Fiber for cooperative concurrency in Ruby - Time & Space Complexity
When using Fibers for cooperative concurrency, we want to understand how the program's running time changes as we switch between tasks.
We ask: How does the number of Fiber switches affect the total work done?
Analyze the time complexity of the following Ruby code using Fibers.
fiber1 = Fiber.new do
3.times do |i|
puts "Fiber1: step #{i}"
Fiber.yield
end
end
fiber2 = Fiber.new do
3.times do |i|
puts "Fiber2: step #{i}"
Fiber.yield
end
end
while fiber1.alive? || fiber2.alive?
fiber1.resume if fiber1.alive?
fiber2.resume if fiber2.alive?
end
This code runs two Fibers that take turns running steps, yielding control back and forth.
Look for loops and repeated Fiber switches.
- Primary operation: The loop that resumes each Fiber until both finish.
- How many times: Each Fiber runs 3 times, so total of 6 resumes and yields combined.
Imagine increasing the number of steps each Fiber runs.

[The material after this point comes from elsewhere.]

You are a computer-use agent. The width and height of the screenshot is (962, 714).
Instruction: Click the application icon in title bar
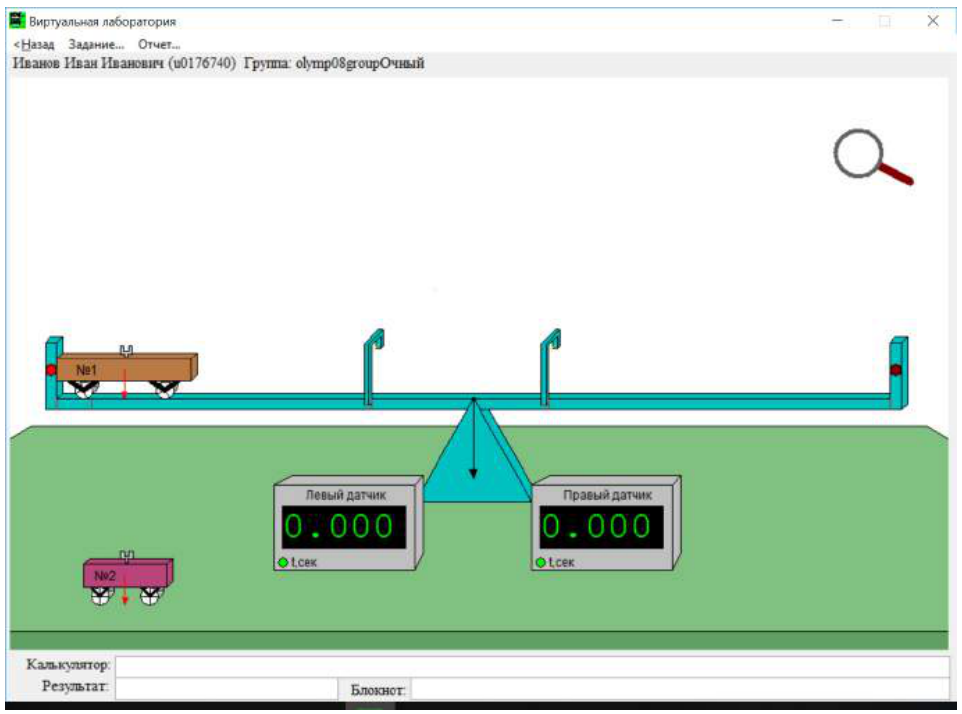tap(17, 21)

| Input Size (steps per Fiber) | Approx. Operations (Fiber resumes) |
|---|---|
| 10 | 20 (2 Fibers x 10 steps) |
| 100 | 200 (2 Fibers x 100 steps) |
| 1000 | 2000 (2 Fibers x 1000 steps) |
Pattern observation: The total operations grow linearly with the number of steps per Fiber.
Time Complexity: O(n)
This means the total work grows directly in proportion to the number of steps each Fiber performs.
[X] Wrong: "Using Fibers makes the program run faster automatically."

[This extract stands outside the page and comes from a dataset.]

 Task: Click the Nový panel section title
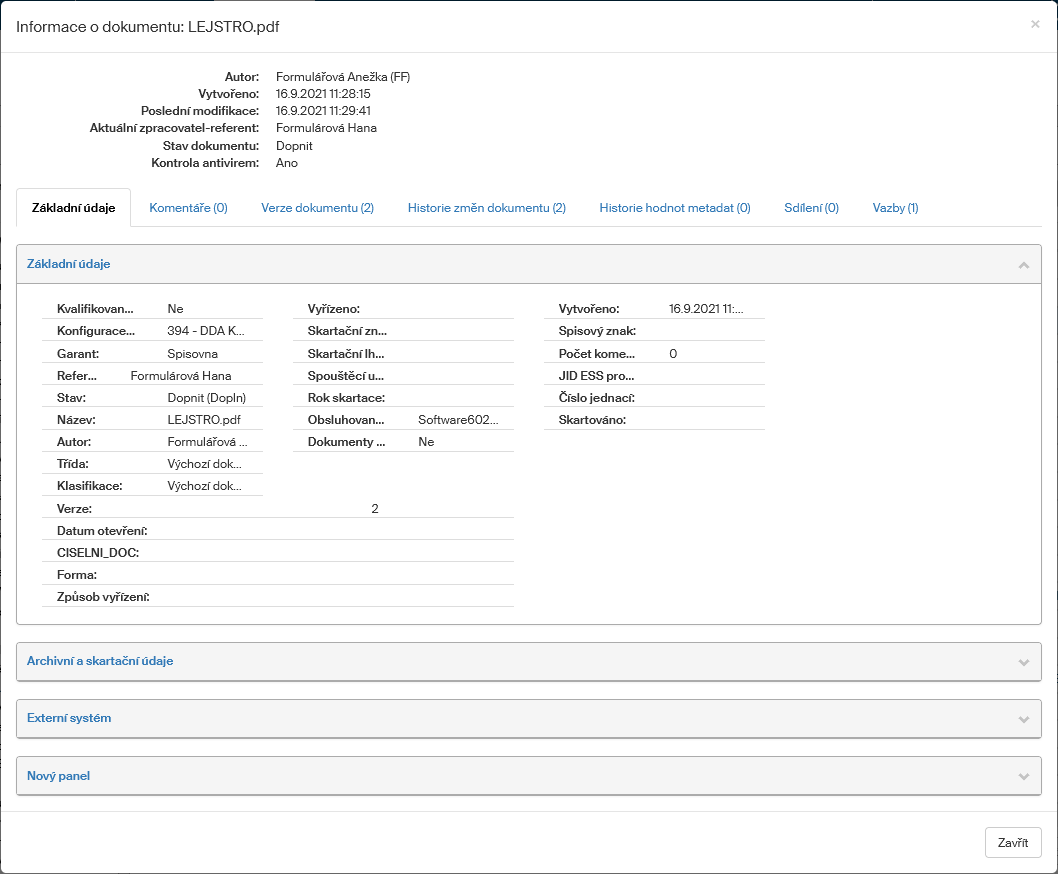(x=58, y=775)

[OK] Correct: Fibers help organize work cooperatively but do not reduce the total amount of work done; they just switch tasks without parallel speedup.
Understanding how Fibers manage work step-by-step helps you explain cooperative multitasking and its impact on program flow and performance.
What if we added more Fibers running concurrently? How would the time complexity change?